In this guide, you will learn how to load test Apache web servers using LoadForge and Locust. We will cover realistic Apache scenarios including static content delivery, authenticated admin areas, API traffic routed through Apache, and file uploads. Along the way, we will show how to build practical Locust scripts, interpret results, and optimize your Apache deployment for better scalability.

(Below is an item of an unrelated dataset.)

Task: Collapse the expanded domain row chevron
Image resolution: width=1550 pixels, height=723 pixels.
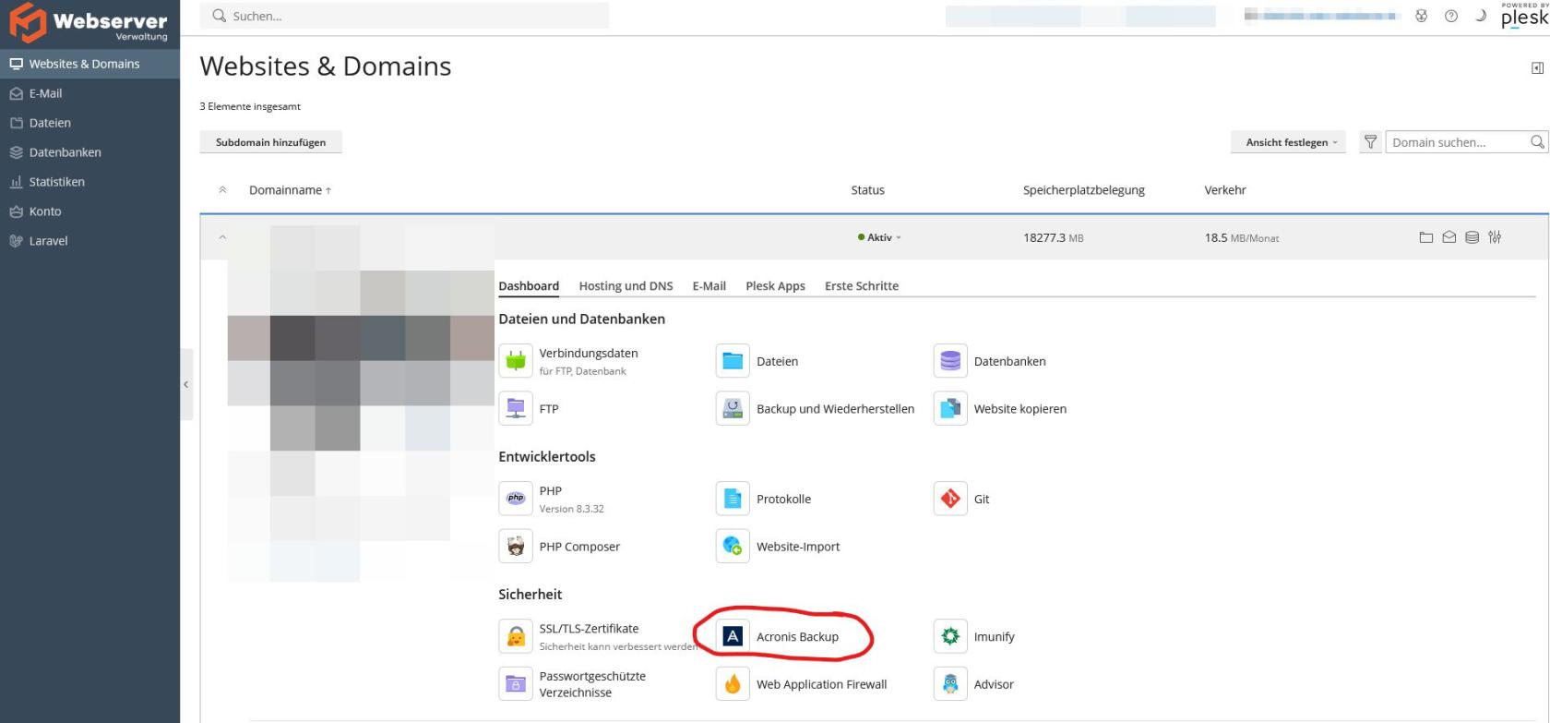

LoadForge makes this process easier with cloud-based infrastructure, distributed testing, real-time reporting, global test locations, and CI/CD integration, so you can test Apache from realistic traffic sources at meaningful scale.

Prerequisites

Before you start load testing Apache with LoadForge, make sure you have the following:

• A running Apache web server or Apache-based environment
• The base URL for the target environment, such as:
  • https://www.example.com
  • https://staging.example.com
  • https://admin.example.com
• Permission to test the target system
• Knowledge of the key Apache-served endpoints you want to benchmark
• Any required credentials for protected areas such as:
  • HTTP Basic Authentication
  • Session-based login forms
  • Bearer token APIs proxied through Apache
• A LoadForge account
• Familiarity with basic HTTP concepts such as headers, cookies, redirects, and status codes

It also helps to know how Apache is being used in your stack. For example:

• Is Apache serving static files directly?
• Is it acting as a reverse proxy to an application server?
• Is mod_php or PHP-FPM involved?
• Are you using .htaccess, mod_rewrite, mod_deflate, mod_cache, or mod_security?
• Are there rate limits, WAF rules, or CDN layers in front of Apache?

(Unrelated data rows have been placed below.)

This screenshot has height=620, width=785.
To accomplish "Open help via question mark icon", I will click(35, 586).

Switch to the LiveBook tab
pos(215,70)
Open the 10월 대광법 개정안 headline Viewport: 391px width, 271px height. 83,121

These details matter because Apache performance testing is often about more than the web server binary itself. It is about the full request path Apache participates in.

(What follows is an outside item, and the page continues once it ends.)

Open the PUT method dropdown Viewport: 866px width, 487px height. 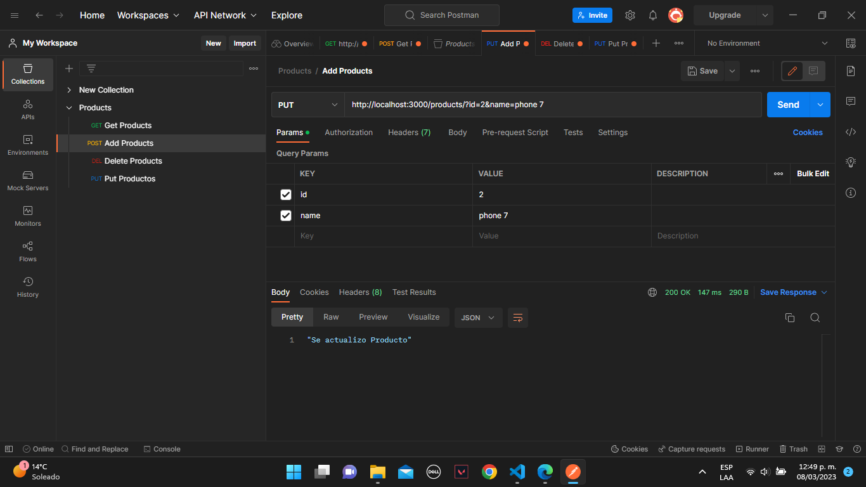tap(307, 104)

Understanding Apache Under Load

Apache handles concurrency based on its Multi-Processing Module (MPM). The most common MPMs are:

• prefork: process-based, often used historically with mod_php
• worker: hybrid multi-process and multi-threaded
• event: optimized for keep-alive connections and generally preferred for modern workloads

When you perform load testing on Apache, you are usually validating one or more of these behaviors:

• How many concurrent requests Apache can serve
• How efficiently Apache handles keep-alive connections
• Whether static files are delivered quickly under load
• How Apache behaves when proxying requests to upstream apps
• Whether authentication, rewrites, or TLS termination add latency
• How it responds when worker pools, CPU, memory, or network limits are hit

Common Apache Bottlenecks

Some of the most common bottlenecks uncovered during Apache stress testing include:

• Too few worker threads or processes
• High Time To First Byte due to overloaded upstream applications
• Inefficient KeepAlive settings
• Slow disk I/O for static file delivery
• Excessive logging overhead
• Poorly tuned TLS settings
• Expensive rewrite rules in .htaccess
• Authentication overhead on protected routes
• Large file uploads tying up workers
• Reverse proxy timeouts or backend saturation

What to Measure

When load testing Apache, pay attention to:

• Requests per second
• Median, p95, and p99 response times
• Error rate, especially 5xx and 429 responses
• Connection failures and timeouts
• Response size consistency
• Throughput by endpoint
• Performance differences between static and dynamic routes

In LoadForge, you can use real-time reporting to observe how Apache behaves as user load ramps up. This is particularly useful for identifying the point where response times begin to degrade or errors start to appear.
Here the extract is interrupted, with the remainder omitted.